◆ Source document ◆
The event was new one titled “Omni-channel Experience” and it was put on by Retail Connections. The format was perfect in that it got people talking, most especially retailers as they struggle to figure out how to become more omni-channel and how the store fits into that discussion. For my part, I spoke on the future of digital in the store. I had four main sections that I was going to cover, and I opened it up to questions after the first section – and got no farther because the questions were coming fast and furious, with other audience members jumping in to add their perspective.

I got through maybe 10 slides in a 40-slide deck. It was perfect.

Then we followed it up with afternoon workshops, where the focus was on either IT and operations, or customer experience. I wished I could clone myself. I chose the customer experience room in part because RSR has been operating on the theory (based on what retailers tell us in our surveys) that most of the work of figuring out what they want their omni-channel customer experience to be is done. Retailers are turning to the hard part of rolling up their sleeves and making it happen. And I wanted to see if this group of retailers felt that way.

◆ Requests ◆
1: In the account of the omni-channel event, how many slides of the 40-slide deck did the speaker get through?
2: Pick up the account of the omni-channel retail event after its final sentence and add one short paragraph.

◆ Data extract ◆
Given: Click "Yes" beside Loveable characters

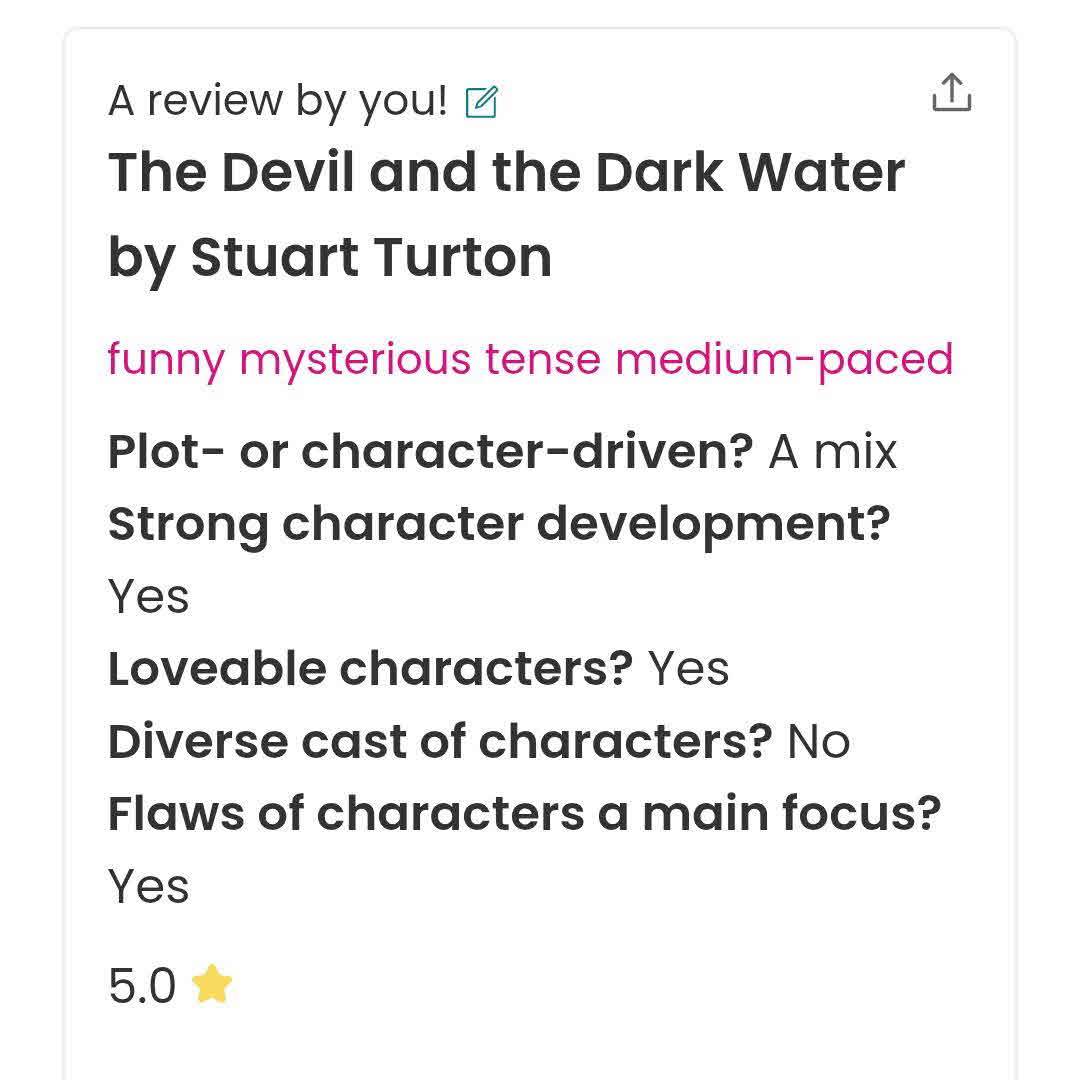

◆ Responses for each task ◆
1: About 10 slides.

2:
The answer is, as always, it depends. I think retailers are still struggling with channel operations getting in the way of a single customer experience. A few retailers in the room had gone down the path of a single executive responsible for the customer experience, and they are starting to come to the conclusion that they’ve given it to the wrong person – they’ve given ownership to an executive from the digital side of the business, and they’re starting to feel like it should’ve gone to stores. Their thinking is that stores still own a lot more of the experience than digital, and stores are better about thinking strategically about a customer experience and customer service than digital, which tends to be much more acquisition focused (call center aside).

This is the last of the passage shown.